• Aim of the exercise:
Could you retype all of the entries below word for word?

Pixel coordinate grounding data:

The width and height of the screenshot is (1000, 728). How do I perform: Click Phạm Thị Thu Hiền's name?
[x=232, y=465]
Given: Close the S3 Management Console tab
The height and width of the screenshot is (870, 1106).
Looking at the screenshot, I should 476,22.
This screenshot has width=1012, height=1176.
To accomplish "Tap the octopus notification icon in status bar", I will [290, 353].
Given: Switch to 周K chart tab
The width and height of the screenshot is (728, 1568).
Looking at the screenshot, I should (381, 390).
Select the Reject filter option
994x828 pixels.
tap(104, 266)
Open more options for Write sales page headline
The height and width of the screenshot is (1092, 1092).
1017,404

• Solution to this problem:
The width and height of the screenshot is (1000, 728). How do I perform: Click Phạm Thị Thu Hiền's name?
[x=232, y=465]
Given: Close the S3 Management Console tab
The height and width of the screenshot is (870, 1106).
Looking at the screenshot, I should 476,22.
This screenshot has width=1012, height=1176.
To accomplish "Tap the octopus notification icon in status bar", I will [290, 353].
Given: Switch to 周K chart tab
The width and height of the screenshot is (728, 1568).
Looking at the screenshot, I should (381, 390).
Select the Reject filter option
994x828 pixels.
tap(104, 266)
Open more options for Write sales page headline
The height and width of the screenshot is (1092, 1092).
1017,404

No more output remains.